Teens in museum program learn about art careers at CIA

Students build games, 21st century skills in Industrial Design workshop

Teens in museum program learn about art careers at CIA

By Carolyn Jack

They were young, but they came to build games, not to play them. In the process, the high-school students of the Cleveland Museum of Art’s Museum Ambassadors program started building a better future for themselves, the museum, and the Cleveland Institute of Art.

For the third straight year, nearly 60 teenaged Ambassadors from a wide range of area high schools spent part of a chilly January day working at CIA with third-year Industrial Design students, learning the processes of creating a product from concept to fabrication. The experience gave the teens a valuable chance to develop their imaginations and skills. But just as important, they had the opportunity to see why arts institutions like CIA and the museum matter culturally and economically to their communities.

“We want teens to feel that [the museum] is a place for them,” said Hajnal Eppley, the museum’s assistant director of school and teacher engagement. She and her colleagues also want young people to think broadly about 21st-century skills and to develop those skills in an art context.

CIA’s Industrial Design Department serves these goals effectively, she added, because for teens, the idea or lesson is “more meaningful when it comes from fellow students.
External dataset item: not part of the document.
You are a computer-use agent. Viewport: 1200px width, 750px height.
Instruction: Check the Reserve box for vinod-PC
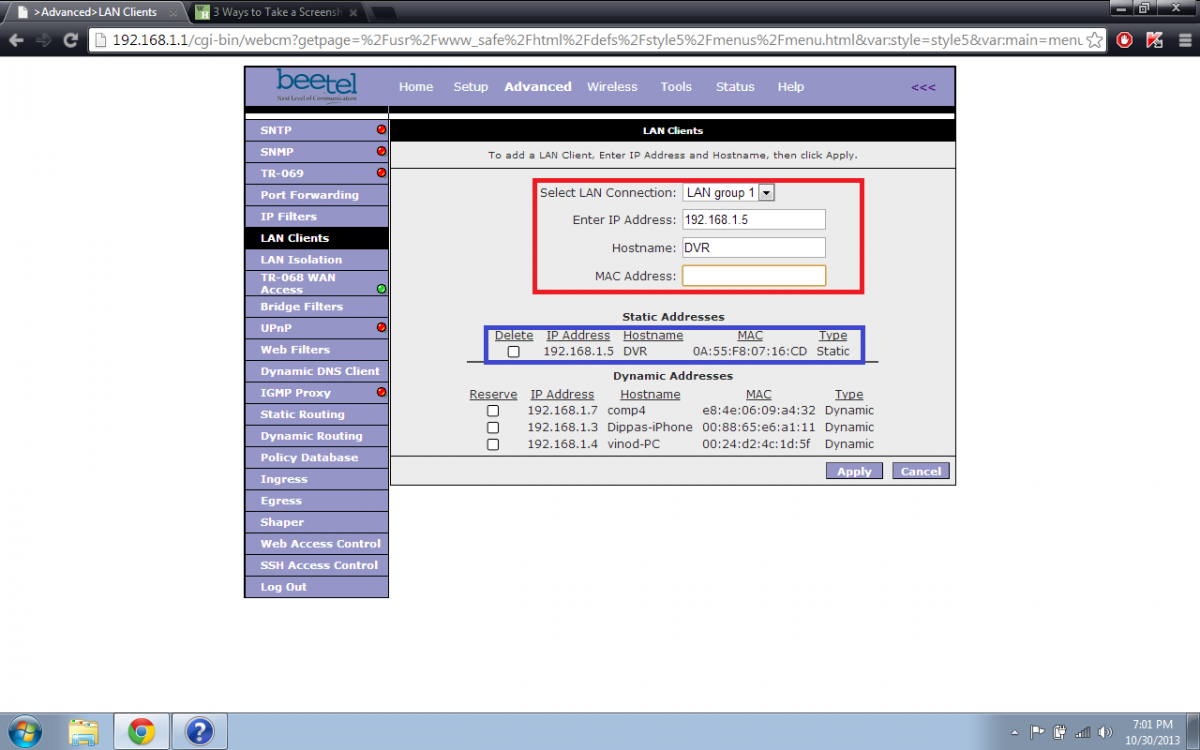tap(493, 445)
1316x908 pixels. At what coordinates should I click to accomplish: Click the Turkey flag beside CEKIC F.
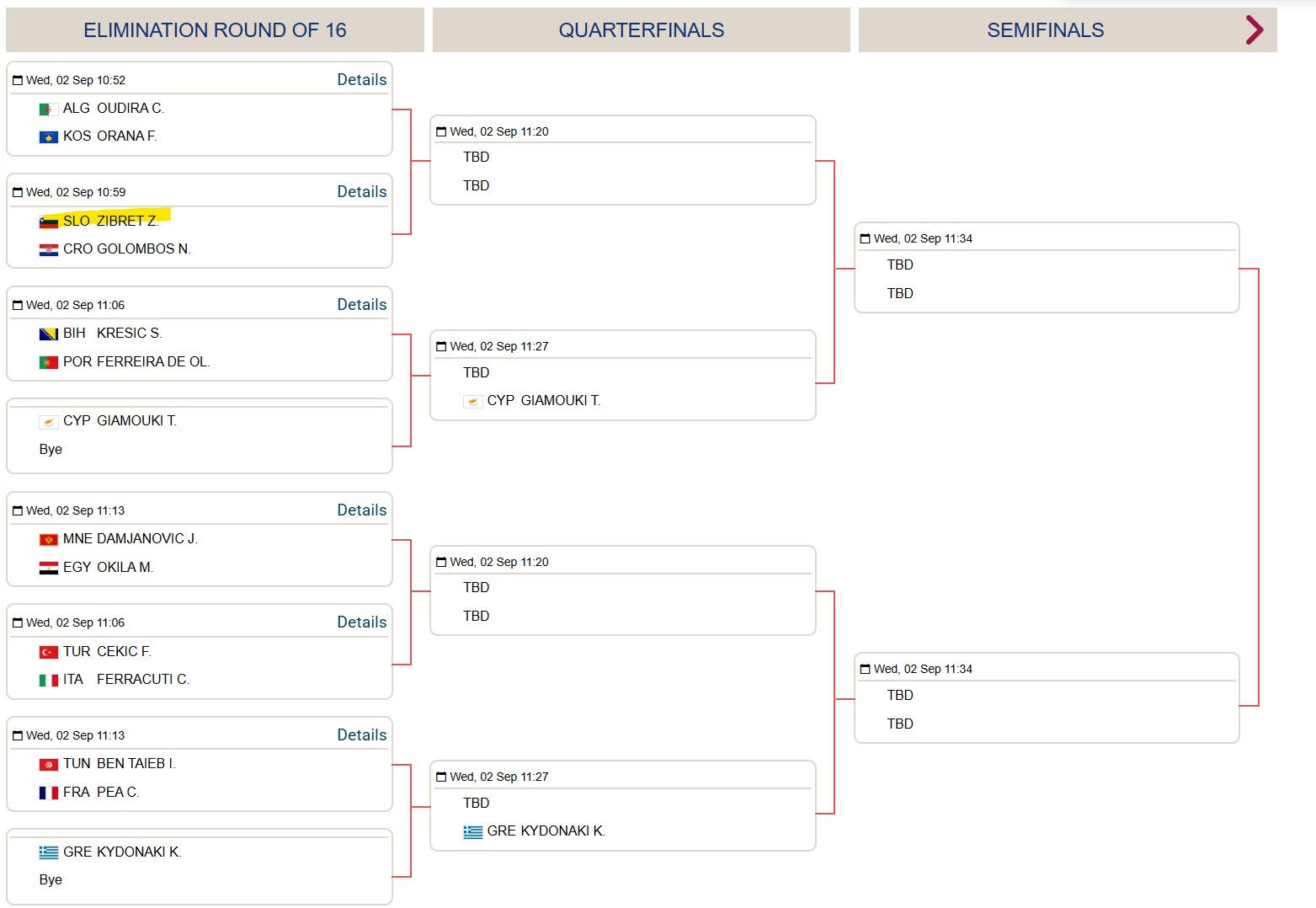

I think they can identify really well with the CIA students.”

It’s good for the CIA students, too, said Industrial Design visiting instructor Dennis Futo, noting in an email that “our students enjoy sharing their knowledge of the design process.”

That process immersed this year’s ambassadors in creative problem-solving and team work. “The sessions involved our students brainstorming with them about their ideas and fabricating a quick model of their designs,” Futo wrote. “It's a fantastic hands-on experience for the high-school students.”

The program also benefits CIA as an institution, Futo observed, because “this collaborative program and others have led to high-school students furthering their education at CIA.”

The 13-year-old ambassadors program exists to create that kind of impact, said Eppley. Though it began as an audience-building tool for the museum, it has changed over the years, becoming a two-year exploration of arts processes and skills for students who come to the museum once a month, October through April.

Eppley said that a data evaluation will soon reveal the program’s impact on students and organizations. But even without statistics, she sees the program as an important starting point for young people: an introduction to the idea that the arts teach skills valuable in whatever occupations they might eventually choose. “At least,” said Eppley, “it gives them the awareness level to start thinking about that.”